A la puerta del templo esperaba el monje, después de llamar a misa, la llegada de los feligreses
jugando con la pelotita que había olvidado en la celda. ¡Tan liviana, tan ágil, tan blanca!, repetíase
mentalmente. Luego, de viva voz, y entonces el eco contestaba en la iglesia, saltando como un
pensamiento:
¡Tan liviana, tan ágil, tan blanca! … Sería una lástima perderla.

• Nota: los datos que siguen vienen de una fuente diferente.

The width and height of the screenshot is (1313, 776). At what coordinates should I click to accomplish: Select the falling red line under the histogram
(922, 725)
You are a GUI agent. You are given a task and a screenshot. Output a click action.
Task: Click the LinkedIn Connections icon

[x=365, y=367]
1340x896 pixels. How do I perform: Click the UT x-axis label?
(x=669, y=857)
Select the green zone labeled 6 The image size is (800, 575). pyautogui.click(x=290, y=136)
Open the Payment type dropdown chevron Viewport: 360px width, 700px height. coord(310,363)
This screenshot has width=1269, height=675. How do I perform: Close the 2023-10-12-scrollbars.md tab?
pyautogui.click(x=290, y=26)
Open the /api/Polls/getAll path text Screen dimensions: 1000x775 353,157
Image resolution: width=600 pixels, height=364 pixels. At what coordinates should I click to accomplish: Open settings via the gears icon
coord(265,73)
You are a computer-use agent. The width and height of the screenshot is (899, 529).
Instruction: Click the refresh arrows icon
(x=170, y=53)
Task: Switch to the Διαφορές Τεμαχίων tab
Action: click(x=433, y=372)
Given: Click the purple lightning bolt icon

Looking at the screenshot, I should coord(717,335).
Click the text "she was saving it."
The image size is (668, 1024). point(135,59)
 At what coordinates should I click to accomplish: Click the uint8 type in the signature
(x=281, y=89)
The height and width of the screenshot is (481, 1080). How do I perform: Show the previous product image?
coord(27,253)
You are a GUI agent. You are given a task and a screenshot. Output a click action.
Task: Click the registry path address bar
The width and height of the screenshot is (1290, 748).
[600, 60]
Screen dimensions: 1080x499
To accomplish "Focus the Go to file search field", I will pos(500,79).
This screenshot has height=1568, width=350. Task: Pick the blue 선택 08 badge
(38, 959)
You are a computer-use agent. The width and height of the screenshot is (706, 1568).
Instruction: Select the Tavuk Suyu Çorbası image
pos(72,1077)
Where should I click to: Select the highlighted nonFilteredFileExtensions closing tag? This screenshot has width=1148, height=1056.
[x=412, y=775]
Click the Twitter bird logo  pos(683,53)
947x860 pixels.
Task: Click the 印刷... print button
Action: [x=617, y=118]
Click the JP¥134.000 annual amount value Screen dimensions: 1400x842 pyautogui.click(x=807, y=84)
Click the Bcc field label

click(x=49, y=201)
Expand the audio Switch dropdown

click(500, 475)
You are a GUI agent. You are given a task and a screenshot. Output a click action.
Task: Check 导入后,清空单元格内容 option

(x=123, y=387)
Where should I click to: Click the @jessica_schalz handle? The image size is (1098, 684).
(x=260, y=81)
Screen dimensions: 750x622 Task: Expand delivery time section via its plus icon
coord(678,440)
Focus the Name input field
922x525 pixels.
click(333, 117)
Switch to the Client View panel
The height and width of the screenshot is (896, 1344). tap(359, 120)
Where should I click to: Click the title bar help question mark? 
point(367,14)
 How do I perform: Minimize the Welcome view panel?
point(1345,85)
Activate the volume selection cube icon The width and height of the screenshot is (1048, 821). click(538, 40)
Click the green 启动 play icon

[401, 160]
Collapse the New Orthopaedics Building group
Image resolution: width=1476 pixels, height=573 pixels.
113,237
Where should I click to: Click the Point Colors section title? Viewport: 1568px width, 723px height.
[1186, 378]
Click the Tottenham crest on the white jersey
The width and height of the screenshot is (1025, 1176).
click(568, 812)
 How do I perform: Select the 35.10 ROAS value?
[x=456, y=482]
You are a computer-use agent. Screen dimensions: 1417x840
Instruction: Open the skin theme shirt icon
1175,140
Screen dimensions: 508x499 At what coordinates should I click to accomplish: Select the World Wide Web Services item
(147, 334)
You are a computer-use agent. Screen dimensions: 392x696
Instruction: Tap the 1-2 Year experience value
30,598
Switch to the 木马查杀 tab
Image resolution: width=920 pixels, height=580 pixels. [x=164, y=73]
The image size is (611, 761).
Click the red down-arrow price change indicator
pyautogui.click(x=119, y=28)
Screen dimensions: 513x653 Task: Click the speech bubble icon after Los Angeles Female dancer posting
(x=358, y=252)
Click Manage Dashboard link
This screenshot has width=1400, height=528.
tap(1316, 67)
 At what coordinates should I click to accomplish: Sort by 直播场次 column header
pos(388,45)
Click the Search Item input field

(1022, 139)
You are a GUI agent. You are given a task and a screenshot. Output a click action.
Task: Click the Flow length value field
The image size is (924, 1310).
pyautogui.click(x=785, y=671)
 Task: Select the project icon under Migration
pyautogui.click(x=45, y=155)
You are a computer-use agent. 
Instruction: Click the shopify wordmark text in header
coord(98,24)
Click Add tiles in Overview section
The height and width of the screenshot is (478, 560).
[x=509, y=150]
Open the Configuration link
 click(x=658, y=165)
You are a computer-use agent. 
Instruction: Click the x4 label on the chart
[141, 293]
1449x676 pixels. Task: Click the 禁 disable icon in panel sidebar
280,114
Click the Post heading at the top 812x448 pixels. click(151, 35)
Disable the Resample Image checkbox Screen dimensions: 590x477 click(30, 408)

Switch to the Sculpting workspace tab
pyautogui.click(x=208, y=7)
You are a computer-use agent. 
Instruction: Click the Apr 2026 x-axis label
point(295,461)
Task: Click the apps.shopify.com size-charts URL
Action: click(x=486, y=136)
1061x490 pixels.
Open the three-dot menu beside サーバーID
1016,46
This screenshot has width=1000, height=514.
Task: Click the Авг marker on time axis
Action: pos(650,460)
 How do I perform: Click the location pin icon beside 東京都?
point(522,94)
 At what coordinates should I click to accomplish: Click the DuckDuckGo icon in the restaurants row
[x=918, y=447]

Esto le apenaba, arreglándoselas para
afirmar que no la perdería, que nunca le sería infiel, que con él la enterrarían…, tan liviana, tan ágil,
tan blanca…
¿Y si fuese el demonio?
Una sonrisa disipaba sus temores: era menos endemoniada que el Arte, las Ciencias y la Filosofía, y,
para no dejarse mal aconsejar por el miedo, tornaba a las andadas, tentando de ir a traerla,
enjuagándose con ella de rebote en rebote…, tan liviana, tan ágil, tan blanca…
Por los caminos —aún no había calles en la ciudad trazada por un teniente para ahorcar— llegaban
a la iglesia hombres y mujeres ataviados con vistosos trajes, sin que el religioso se diera cuenta,
arrobado como estaba en sus pensamientos. La iglesia era de piedras grandes; pero, en la hondura
del cielo, sus torres y cúpula perdían peso, haciéndose ligeras, aliviadas, sutiles. Tenía tres puertas
mayores en la entrada principal, y entre ellas, grupos de columnas salomónicas, y altares dorados,
y bóvedas y pisos de un suave color azul. Los santos estaban como peces inmóviles en el acuoso
resplandor del templo.
Por la atmósfera sosegada se esparcían tuteos de palomas, balidos de ganados, trotes de recuas,
gritos de arrieros. Los gritos abríanse como lazos en argollas infinitas, abarcándolo todo: alas, besos,
cantos. Los rebaños, al ir subiendo por las colinas, formaban caminos blancos, que al cabo se
borraban. Caminos blancos, caminos móviles, caminitos de humo para jugar una pelota con un
monje en la mañana azul…
La voz de una mujer sacó al monje de sus pensamientos. Traía de la mano a un niño triste.
—¡Vengo, señor, a que, por vida suya, le eche los Evangelios a mi hijo, que desde hace días está llora
que llora, desde que perdió aquí, al costado del convento, una pelota que, ha de saber su merced,
los vecinos aseguraban era la imagen del demonio…
El monje se detuvo de la puerta para no caer del susto, y, dando la espalda a la madre y al niño,
escapó hacia su celda, sin decir palabra, con los ojos nublados y los brazos en alto.
La pelota cayó fuera del convento—fiesta de brincos y rebrincos de corderillo en libertad—, y, dando
su salto inusitado, abrióse como por encanto en forma de sombrero negro sobre la cabeza del niño,
que corría tras ella. Era el sombrero del demonio.